**Document excerpt**
*** Block opens ***

The Future (of Film) is Female

We have a long way to go before women are treated as equals in the entertainment industry, but it’s at least safe to say that female filmmakers are finally getting some of the opportunities and recognition they deserve. In honor of International Women’s Day, I’m highlighting some of the directors making strides in the industry, paving the way for a future of diverse creators. These are five female directors to be on the lookout for in the upcoming future of film. 

Lulu Wang

If you haven’t watched Awkwafina’s powerful performance in The Farewell (2019), what are you waiting for? Personally, I watched it on a Southwest flight to my grandpa’s funeral and cried my little eyes out. Anyways… Wang’s feature film is a prime example of why we need more Asian female directors in the mainstream. There are too many stories untold, like this beautiful and harrowing tale based on Wang’s personal experience with the death of her grandmother. Hollywood does itself a disservice when it silences these narratives.

*** Block closes ***

**Raw data**
*** Block opens ***

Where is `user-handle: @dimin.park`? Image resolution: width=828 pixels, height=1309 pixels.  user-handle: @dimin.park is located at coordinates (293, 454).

*** Block closes ***
*** Block opens ***

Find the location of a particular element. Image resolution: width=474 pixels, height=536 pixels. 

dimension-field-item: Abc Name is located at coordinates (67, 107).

*** Block closes ***

**Set of tasks**
1: In the article on female filmmakers, which film by Lulu Wang is based on her own experience with her grandmother's death?
2: Continue the article on female filmmakers from the point where it stops.
The records are separate material from the article on female filmmakers.

**Your written answers**
1: The Farewell (2019).

2:
Dasha Nekrasova

Nekrasova made her directorial debut in 2021 with the half satirical, half horror flick The Scary of Sixty-First. Based on Jeffrey Epstein conspiracy theories and inspired by Lynchian-esque gore, this film is definitely polarizing— definitely not for everyone. Nevertheless, I found it as bizarre as it was entertaining.  You might also know her as Comfrey in Season 3 of Succession or as the co-host of the uber controversial sociopolitical podcast Red Scare. Love her or hate her, Nekrasova has an undeniable eye for aesthetics and a perspective I’m excited to see her explore more in the upcoming years.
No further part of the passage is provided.